烧结条件对制备高结晶近化学计量比SiC纤维的影响

doi:10.15541/jim20240439

无机材料学报 ›› 2025, Vol. 40 ›› Issue (4): 405-414.DOI: 10.15541/jim20240439 CSTR: 32189.14.10.15541/jim20240439

烧结条件对制备高结晶近化学计量比SiC纤维的影响

苟燕子¹(), 康伟峰¹, 王堋人²

1.国防科技大学空天科学学院, 新型陶瓷纤维及其复合材料重点实验室, 长沙 410073
2.酒泉卫星发射中心, 兰州 732750

收稿日期:2024-10-18 修回日期:2024-11-18 出版日期:2025-04-20 网络出版日期:2024-11-25
作者简介:苟燕子(1984-), 副研究员. E-mail: y.gou2012@hotmail.com
基金资助:
国家自然科学基金(52272100);湖南省自然科学基金面上项目(2022JJ30662);新型陶瓷纤维及其复合材料重点实验室基金项目(WDZC20215250507);核反应堆技术全国重点实验室(中国核动力研究设计院)基金(KGSW-0324-0301-08)

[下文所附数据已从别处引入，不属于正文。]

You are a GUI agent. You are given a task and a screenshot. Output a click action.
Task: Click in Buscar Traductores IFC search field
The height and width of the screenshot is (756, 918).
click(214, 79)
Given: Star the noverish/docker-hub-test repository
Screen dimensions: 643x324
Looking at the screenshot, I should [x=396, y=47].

Influence of Sintering Conditions on Preparation of Nearly Stoichiometric SiC Fibers with Highly Crystalline Microstructure

GOU Yanzi¹(), KANG Weifeng¹, WANG Pengren²

1. Science and Technology on Advanced Ceramic Fibers and Composites Laboratory, College of Aerospace Science and Engineering, National University of Defense Technology, Changsha 410073, China
2. Jiuquan Satellite Launch Center, Lanzhou 732750, China

Received:2024-10-18 Revised:2024-11-18 Published:2025-04-20 Online:2024-11-25
About author:GOU Yanzi (1984-), associate professor. E-mail: y.gou2012@hotmail.com
Supported by:
National Natural Science Foundation of China(52272100);Natural Science Foundation of Hunan Province(2022JJ30662);Fund of Science and Technology on Advanced Ceramic Fibers and Composites Laboratory(WDZC20215250507);Fund of National Key Laboratory of Nuclear Reactor Technology of Nuclear Power Institute of China(KGSW-0324-0301-08)

摘要/Abstract

摘要：

细直径连续SiC纤维是先进陶瓷基复合材料的最佳增强纤维之一, 在航空航天和核工业领域具有重要的应用价值, 其中高结晶近化学计量比SiC纤维的耐温性能最好, 但是高温烧结条件对该纤维元素组成与微观结构的影响规律还不清楚。本工作研究了烧结温度和时间对纤维中SiC_xO_y相分解、晶粒长大以及纤维致密化的影响规律, 发现SiC_xO_y相分解和纤维的致密化过程均是由表层逐渐向芯部进行, 并且只有在适当的烧结温度(1800 ℃)下, 才能通过生长β-SiC晶粒来弥补SiC_xO_y相分解产生的孔隙缺陷, 最终实现纤维的致密化。值得注意的是, 过高的烧结温度会造成β-SiC晶粒分解。虽然延长烧结时间有助于消除纤维中的残余氧, 但会使β-SiC晶界处的石墨相变得更加集中, 且纤维芯部产生更多的孔隙缺陷。通过优化条件最终成功制备了致密的高结晶近化学计量比SiC纤维, 其组成为SiC_1.04O_0.02Al_<0.01, 纤维中的β-SiC晶粒均匀分布, 尺寸达到100~200 nm。纤维的拉伸强度和杨氏模量分别为1.88 GPa和373 GPa, 并且密度高达3.1 g/cm³。上述研究结果可以为进一步提升SiC纤维的综合性能奠定坚实的基础。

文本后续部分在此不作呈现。